Last week, a US senior envoy Linda Thomas-Greenfield mentioned the country as important in the region in the fight against terrorists. Also Uganda’s President is the most senior in the region in terms of both age and experience as president, factors that may make a new president of another nation associate with him.
Ahead of Uganda’s 2011 general elections, Odinga was in Uganda to campaign for Candidate Museveni, and by the 2013 general elections in Kenya, he had made two more visits which were regarded as meant to seek his endorsement.
In 2019, he visited State House Entebbe where the two “discussed issues pertaining to boosting agriculture crop production through application of fertilisers from the Tororo phosphate plant,” according to a statement issued later. In the same year Ruto visited the country and, together with Museveni, launched the William Ruto Institute of African Leadership Studies and Makerere University.
As the campaigns for Tuesday polls progressed, Odinga visited Museveni again May 2022.
On the other hand, his rival’s planned visits were cut short by the state last August, when he was blocked from boarding a plane to Uganda, on grounds that as Deputy President he had to get permission from President Kenyatta first.
He later said in a tweet, “I have been stopped from flying to Uganda because the system believes only the children of the rich and famous can fly to foreign countries and dine with Presidents. But we have God and we will overcome. I am putting the tribalists and dynasties on notice that our patience has run out and we will not take any more humiliation. Let them face me openly instead of hiding behind their lowly serfs the”.
He had earlier visited the country in July to launch a vaccination production project with Museveni. In 2015, he joined Museveni’s campaigns in Eastern Uganda for the 2016 election and was in the country in 2018 for the launch of the Kapcorwa-Suam road.
Perhaps the Uganda fact has been used to de-campaign Dr Ruto’s bid than any other candidate’s. The Azimio la Umoja alliance of Odinga has used his visits to Uganda to discredit him, by alleging that he is promoting investments in Uganda instead of Kenya, including previously traveling to the country with a controversial Turkish investor.
They have also alleged that he has hidden a lot of stolen money in the country, as they built their campaign tool of corruption against him. The camp has alleged that he has hidden 400 billion Kenya shillings (about 4 billion dollars) in a bank in Uganda.Analysts say there is no bank in Uganda that has such an amount (about 13 trillion Ugandan shillings) in deposits.
Social media is awash with posts relating Ruto with Uganda and Museveni, to the effect that his visits are aimed at getting help to rig the election, in reference to Ugandan polls that are usually declared rigged by different people and organisations.
The fact that there is no incumbent in the elections makes it easier for Uganda to take a position.

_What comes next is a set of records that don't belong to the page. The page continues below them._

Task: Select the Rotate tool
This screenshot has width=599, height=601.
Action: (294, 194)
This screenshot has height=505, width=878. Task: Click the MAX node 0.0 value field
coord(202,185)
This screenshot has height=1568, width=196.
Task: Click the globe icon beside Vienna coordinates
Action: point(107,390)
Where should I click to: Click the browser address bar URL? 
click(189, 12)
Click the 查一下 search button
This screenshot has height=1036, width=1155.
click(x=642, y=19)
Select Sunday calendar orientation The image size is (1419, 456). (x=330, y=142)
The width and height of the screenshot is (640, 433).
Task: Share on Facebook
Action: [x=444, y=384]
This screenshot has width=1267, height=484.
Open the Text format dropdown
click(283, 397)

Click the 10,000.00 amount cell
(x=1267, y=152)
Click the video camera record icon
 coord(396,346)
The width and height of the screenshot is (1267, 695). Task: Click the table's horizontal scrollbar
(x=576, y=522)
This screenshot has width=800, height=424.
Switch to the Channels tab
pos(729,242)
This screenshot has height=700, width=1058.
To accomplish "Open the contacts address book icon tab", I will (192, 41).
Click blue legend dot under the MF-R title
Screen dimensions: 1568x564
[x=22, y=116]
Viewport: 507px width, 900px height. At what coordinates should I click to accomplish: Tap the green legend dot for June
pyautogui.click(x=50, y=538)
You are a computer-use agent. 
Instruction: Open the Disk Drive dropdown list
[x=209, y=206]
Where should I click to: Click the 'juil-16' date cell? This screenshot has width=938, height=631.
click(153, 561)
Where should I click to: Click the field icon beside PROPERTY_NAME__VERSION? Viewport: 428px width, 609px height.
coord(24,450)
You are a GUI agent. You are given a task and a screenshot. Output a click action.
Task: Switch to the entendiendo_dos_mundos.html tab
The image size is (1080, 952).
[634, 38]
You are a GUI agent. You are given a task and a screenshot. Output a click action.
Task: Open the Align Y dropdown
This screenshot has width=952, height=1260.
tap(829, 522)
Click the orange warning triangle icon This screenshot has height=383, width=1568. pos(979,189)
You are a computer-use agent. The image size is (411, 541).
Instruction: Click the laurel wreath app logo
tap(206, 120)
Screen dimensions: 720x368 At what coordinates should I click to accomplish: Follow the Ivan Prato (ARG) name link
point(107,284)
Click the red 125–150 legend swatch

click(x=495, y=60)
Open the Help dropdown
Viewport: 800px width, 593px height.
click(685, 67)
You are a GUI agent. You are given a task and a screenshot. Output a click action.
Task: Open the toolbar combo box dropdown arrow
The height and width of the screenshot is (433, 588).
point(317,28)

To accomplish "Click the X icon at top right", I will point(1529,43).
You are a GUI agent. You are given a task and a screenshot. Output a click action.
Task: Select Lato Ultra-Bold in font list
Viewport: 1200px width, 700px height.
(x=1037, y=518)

Government spokesperson Ofwono Opondo said Uganda will welcome whoever is declared winner.
Candidate Odinga also joined the fray by listing Uganda among the “worst countries in the world” to which Kenya should not be compared. It is hoped that these statements and action by the Kenyan leaders will not go beyond the elections and affect the relationships between the new leadership and the neighbouring countries, as well as have an impact on the East African Community integration.